For years after having kids, you’ll make bizarre choices that make sense to no one but other parents, like choosing which park to go to based solely on it’s bathroom or exhaustedly watching “Cinderella” for the 8th time in a row in as many days. Somehow though, we got through those long years of spills, Cheerios, crayons, finger paints, and tears over sharing incidents and today, my daughter turned thirteen.
Thirteen!!
Holy cow, I remember being 13…wandering around Carnegie Middle School, awkwardly not fitting in, my first “real” dance, learning to curl my hair without burning myself, learning the Fosbury Flop for track meets, going to the Oregon Shakespeare Festival in Ashland as part of a field trip, being bullied and insulted by guys in my High Achiever classes who called me “Fat Cow” (I was a size 6. I still remember all their names. Jerks.) and crushing on boys in my class that I felt were out of my league. I had my first ‘real’ boyfriend at 13 (and broke up with him for stupid reasons, yet we are still friends). I met my best friend when I was 13 and she’s still my best friend. I saw my first PG-13 movie without my parents (it was a double date to see Ghost and the guy that took my BFF to the movie dropped his retainer on the theater floor. Ew.)

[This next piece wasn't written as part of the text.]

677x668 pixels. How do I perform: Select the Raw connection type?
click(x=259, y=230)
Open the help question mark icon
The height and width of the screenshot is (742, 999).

All this makes me both excited for my daughter as well as terrified. She’s on the cusp of so many amazing things as well as all those awful things that we want to protect our children from. Those deep yawning pits of problems and drama scare me…I know that I can’t protect her from them all, nor should I, since how we deal with adversity as adults directly correlates with how we learned to deal with such things as kids. But I can’t help but want to smooth the rough edges for her.
Thirteen is important. I know it’s important because of what’s coming next for her. It’s important to her because now she’s officially a teenager. No longer is she trapped in that no-man’s ‘tween’ land of crappy music and ill fitting clothing. She finally feels free to shed the butterflies and bubblegum pink glitter and select soulful blue hues and pick music outside of the mainstream. It’s a thrilling thing to watch.
I’m sure we’ll butt heads through the next couple years over clothes, dating, and curfews, but regardless of what’s over the horizon, I’m so proud of her and I know that she has the potential and the ability to do so many incredible things with her life. She’s sweet, funny, smart, helpful, and loving. She’s becoming a wonderful young woman.
What more could a mother ask for?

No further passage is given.